Successful companies that were failed startups

1. Reddit

Entertainment, social networking and news website Reddit has 430 million unique users. By anyone’s standards, that’s a lot of traffic, even for a website that started 15 years ago. While these numbers may make you wonder if your website can reach such heights, Reddit’s story of humble beginnings proves that anything is possible.

You see, when Reddit first launched in June 2005, it was just like any other new website: it had no visitors. But instead of resting on their laurels and waiting for people to discover the site, Reddit’s two co-founders — Steve Huffman and Alexis Ohanian — had other ideas. To get the ball rolling, Huffman and Ohanian set up several fake user accounts.
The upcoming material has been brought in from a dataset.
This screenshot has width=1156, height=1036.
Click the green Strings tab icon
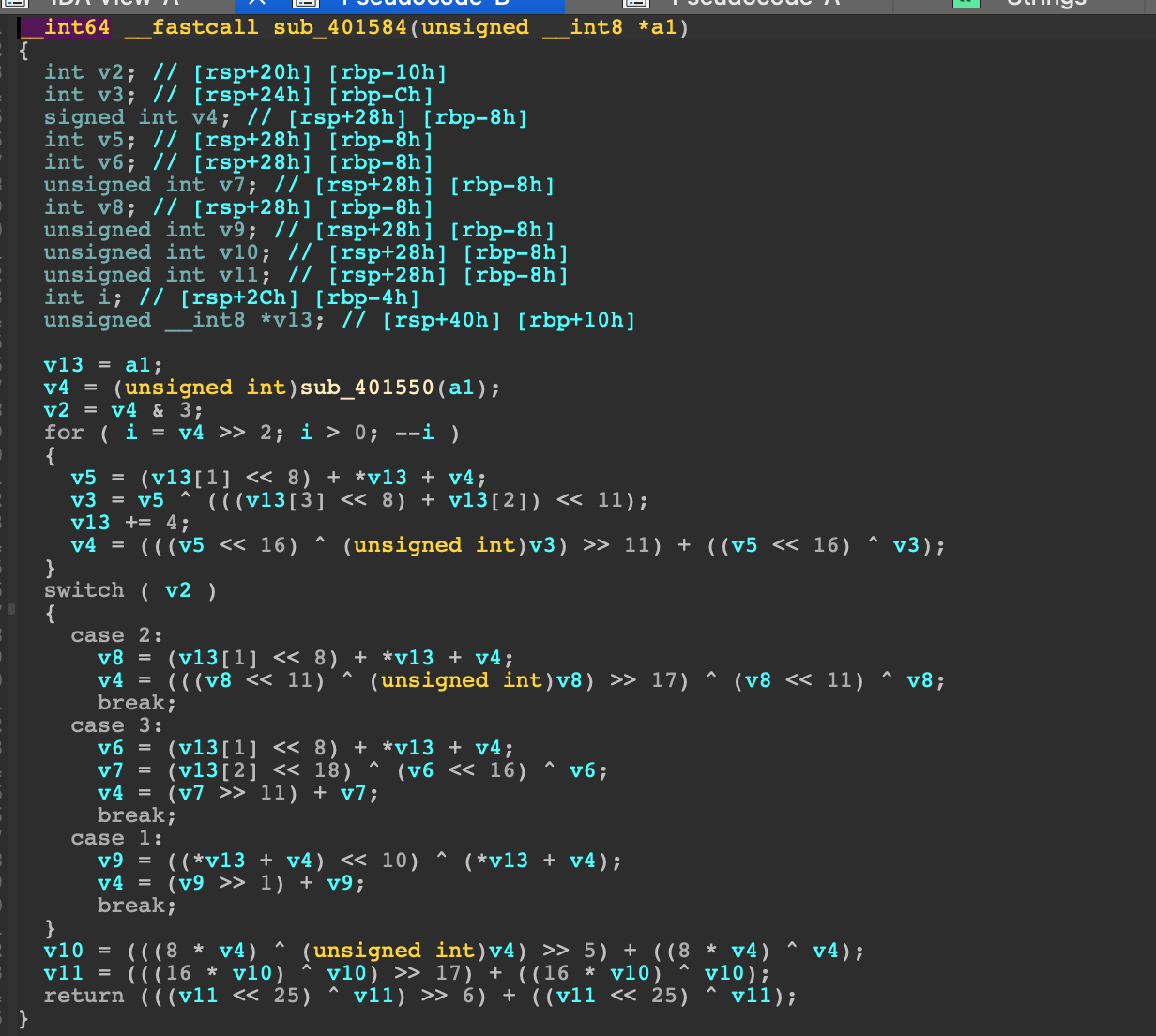click(966, 4)
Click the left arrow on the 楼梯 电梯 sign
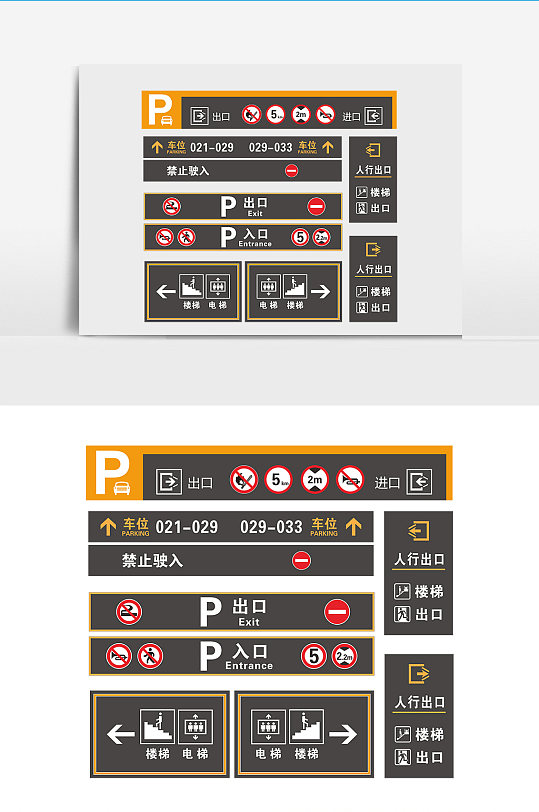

Using these accounts, they create themselves and enter into discussions on a bulletin board-style site. According to Huffman, these fake accounts served two purposes. These fake accounts, albeit fake users, not only filled the site with users, but helped set the tone of the site and steer it in the direction Huffman and Ohanian envisioned when they founded the site.

took offIt’s about herd behavior. When a website has users, the implicit implication to an outsider is that there must be something to see or do. Imagine how you feel when you are walking down the street and a crowd gathers around something. You want to see what the fuss is about, don’t you? The lesson here is to make your business look like it has a large crowd.

2. Moses

In the year Launched in early 2012, The Muse is a one-stop shop for millennials, offering everything from career advice to thriving job boards. Although The Muse received a lot of buzz in its early months — and a site like The Muse was in high demand at the time — co-founder Kathryn Minshew knew she had to find a way to keep the momentum going.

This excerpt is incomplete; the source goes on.